Rutenbeck is dean of the School of Communication at American University.
DL: How should we be thinking about the future of journalism and journalism education?
Rutenbeck: We’ve got to have some friction here because if we just left the industry of journalism to find its own way, game over. We have to restore some of the conversation about why journalism and accountability matters, why we should think about journalism as an activity instead of an industry.
DL: How do you do that?
Rutenbeck: I was working on another project and writing down some ideas this morning. I’ve charted out five pillars or ideas that I thought were important.
Engagement design. This is something a lot of people are talking about: How can we more effectively engage in our work with our publics as the systems of communication and techniques for storytelling evolve so quickly? Synonymous phrases would be to compete for attention, to secure investment on the part of readers and users. Engagement design is, I think in some ways, the new rocket science. It’s very hard to figure out, and once you tap something, it’s very hard to replicate it or find it the same way again, which is why I think design sensibility is useful, but only up to a point because you can’t structure it or predict it.

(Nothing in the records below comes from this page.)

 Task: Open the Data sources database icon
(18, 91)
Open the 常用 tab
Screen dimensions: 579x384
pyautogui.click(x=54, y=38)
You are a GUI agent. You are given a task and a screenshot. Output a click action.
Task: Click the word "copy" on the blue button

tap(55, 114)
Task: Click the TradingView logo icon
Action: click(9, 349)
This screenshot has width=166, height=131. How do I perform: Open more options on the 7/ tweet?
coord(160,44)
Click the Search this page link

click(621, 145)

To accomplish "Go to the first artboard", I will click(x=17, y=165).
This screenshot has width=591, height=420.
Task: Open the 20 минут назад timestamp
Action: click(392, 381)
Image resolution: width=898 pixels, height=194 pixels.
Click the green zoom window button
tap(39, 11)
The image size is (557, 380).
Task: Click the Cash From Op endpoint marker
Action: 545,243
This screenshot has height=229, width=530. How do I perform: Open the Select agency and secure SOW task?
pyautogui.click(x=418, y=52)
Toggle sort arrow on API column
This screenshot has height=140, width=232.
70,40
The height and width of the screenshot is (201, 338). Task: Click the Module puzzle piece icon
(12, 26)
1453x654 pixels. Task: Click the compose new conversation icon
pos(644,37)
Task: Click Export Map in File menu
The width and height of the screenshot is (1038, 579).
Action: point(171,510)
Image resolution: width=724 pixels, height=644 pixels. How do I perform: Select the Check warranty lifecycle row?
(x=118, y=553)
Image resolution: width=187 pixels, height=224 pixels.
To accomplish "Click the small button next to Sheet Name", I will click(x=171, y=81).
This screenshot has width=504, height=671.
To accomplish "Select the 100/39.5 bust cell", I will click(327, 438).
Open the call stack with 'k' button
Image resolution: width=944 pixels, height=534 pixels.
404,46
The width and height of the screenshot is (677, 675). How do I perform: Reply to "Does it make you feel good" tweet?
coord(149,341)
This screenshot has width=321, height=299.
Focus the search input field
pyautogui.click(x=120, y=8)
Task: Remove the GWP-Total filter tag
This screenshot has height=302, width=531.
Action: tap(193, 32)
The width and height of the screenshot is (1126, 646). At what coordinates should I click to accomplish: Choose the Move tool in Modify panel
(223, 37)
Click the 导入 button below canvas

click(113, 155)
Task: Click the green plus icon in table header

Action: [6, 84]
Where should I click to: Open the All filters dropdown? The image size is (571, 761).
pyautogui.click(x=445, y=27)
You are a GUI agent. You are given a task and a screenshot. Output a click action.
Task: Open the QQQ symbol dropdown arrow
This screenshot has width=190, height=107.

You could argue that in the old economic and systems thinking, that it would predictable and there’s simply a reorganizing effect taking place right now. I disagree. My persistent feeling is that we have embarked on a path that is perpetually reorganizing. There is no stabilization mechanism. What we are really building is complexity management mechanisms.
If you look at journalism as a complexity management activity, you would say that through innovative practices, through emerging technologies at various stages, journalism has been at that flashpoint. One of my favorite periods to study is the rise of the telegraph and news services and how that all completely reorganized the news operation and redefined what news was. It feels like we are going through that constantly every day. What was different then was that all of the moving parts were gigantic, but once they were established and set in motion, they stayed more or less on track. Now we’ve got the digital paradox, which means things can be gigantic and miniature at the same time; size doesn’t determine the nimbleness or the responsiveness. Now, will Google turn on a dime tomorrow? Probably not, because they are making too much money—so profit is the inertial force that hasn’t changed. That means the ability to disrupt is still there: Google can’t buy every competing idea or everything that threatens its future. It’s just not possible. I’m of the mind that we are in this new river, and it’s flowing faster and not in predictable directions. Engagement design to me seems to be an area that would be worth several decades of investment. That’s part of why I have worked hard to bring a program in game design in persuasive play here; I think game designers have some unique and powerful mindsets and skill sets to bring to this engagement design question.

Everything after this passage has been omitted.